▶ EXERCISE TEXT
******

Skip to content
New issue

Have a question about this project? Sign up for a free GitHub account to open an issue and contact its maintainers and the community.

By clicking “Sign up for GitHub”, you agree to our terms of service and privacy statement. We’ll occasionally send you account related emails.

Already on GitHub? Sign in to your account

Discrepancy between IPv4 and IPv6 #180

Closed
Marsup opened this issue Aug 11, 2018 · 22 comments
Closed

Discrepancy between IPv4 and IPv6 #180

Marsup opened this issue Aug 11, 2018 · 22 comments
Assignees
Milestone

Comments

@Marsup
Copy link
Contributor

Marsup commented Aug 11, 2018

Hi!

While doing a change on joi to default on minDomainAtoms=2, I noticed a weird thing in the unit tests.

Apparently joe@[IPv6:2a00:1450:4001:c02::1b] is not valid with that option. So I thought it could make sense, or at least it's not a hugely common use case to have an IP as domain, but then I noticed joe@127.0.0.1 is valid under the same conditions. So are joe@127.0.0 and joe@127.0, since they're not a full IPv4 nor a valid domain, I don't think they should validate.

I'm not sure what to make of this. Would you consider it a bug ?

@skeggse skeggse self-assigned this Aug 11, 2018
@skeggse
Copy link
Owner

skeggse commented Aug 11, 2018

Oh, those are some cool edge-cases!

I think there are a few different things going on here.

The original DNS RFC specified that domains could use [0-9A-Za-z-], with more specific provisions requiring that the hyphens not fall at the ends of labels, and numbers be forbidden at the start of labels. Since then, domain names RFC 1123 relaxed the definition of a domain name to permit labels that start with a number. This introduces some ambiguity, so we include a warning when the top-level domain provided starts with a number: rfc5321TLDNumeric. Per #162/#4, it's not really easy to work with those warnings, though.

******

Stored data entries
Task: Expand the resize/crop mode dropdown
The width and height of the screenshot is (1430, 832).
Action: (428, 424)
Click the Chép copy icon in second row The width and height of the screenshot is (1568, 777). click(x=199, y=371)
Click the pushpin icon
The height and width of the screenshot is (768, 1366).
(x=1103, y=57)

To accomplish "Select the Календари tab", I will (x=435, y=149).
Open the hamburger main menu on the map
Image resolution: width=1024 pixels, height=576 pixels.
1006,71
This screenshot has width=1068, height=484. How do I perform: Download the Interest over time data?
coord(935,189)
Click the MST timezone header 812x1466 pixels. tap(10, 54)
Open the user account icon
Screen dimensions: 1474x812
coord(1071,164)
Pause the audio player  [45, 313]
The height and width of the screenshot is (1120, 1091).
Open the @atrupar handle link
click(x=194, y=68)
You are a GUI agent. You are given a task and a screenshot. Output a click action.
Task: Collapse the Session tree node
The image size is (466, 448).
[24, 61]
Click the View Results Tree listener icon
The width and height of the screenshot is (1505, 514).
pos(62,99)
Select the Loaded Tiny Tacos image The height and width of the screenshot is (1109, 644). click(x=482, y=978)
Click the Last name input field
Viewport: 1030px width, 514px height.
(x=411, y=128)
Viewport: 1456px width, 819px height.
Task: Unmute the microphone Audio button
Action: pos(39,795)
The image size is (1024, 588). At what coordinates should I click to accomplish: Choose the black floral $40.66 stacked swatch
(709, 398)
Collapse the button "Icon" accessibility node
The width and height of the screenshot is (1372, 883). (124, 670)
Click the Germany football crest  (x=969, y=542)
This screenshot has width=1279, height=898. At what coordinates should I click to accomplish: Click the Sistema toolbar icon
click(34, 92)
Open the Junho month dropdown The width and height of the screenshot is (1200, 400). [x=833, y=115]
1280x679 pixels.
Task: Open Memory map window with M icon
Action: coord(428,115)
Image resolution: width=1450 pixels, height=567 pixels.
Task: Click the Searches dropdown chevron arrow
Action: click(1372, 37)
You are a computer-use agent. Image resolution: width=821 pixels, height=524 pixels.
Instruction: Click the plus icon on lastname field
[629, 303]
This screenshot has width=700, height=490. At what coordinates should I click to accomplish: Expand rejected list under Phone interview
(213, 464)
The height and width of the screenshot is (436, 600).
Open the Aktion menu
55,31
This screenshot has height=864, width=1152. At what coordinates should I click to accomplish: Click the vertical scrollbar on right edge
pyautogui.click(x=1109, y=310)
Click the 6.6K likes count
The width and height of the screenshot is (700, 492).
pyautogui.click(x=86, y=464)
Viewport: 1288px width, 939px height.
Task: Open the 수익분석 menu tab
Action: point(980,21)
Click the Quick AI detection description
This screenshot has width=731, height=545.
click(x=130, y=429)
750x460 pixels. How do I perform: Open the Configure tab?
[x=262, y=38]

******

▶ EXERCISE BRIEF
According to the issue thread, which warning is included when the top-level domain provided starts with a number? This material comes from a different source than the issue thread.

▶ WRITTEN SOLUTION
rfc5321TLDNumeric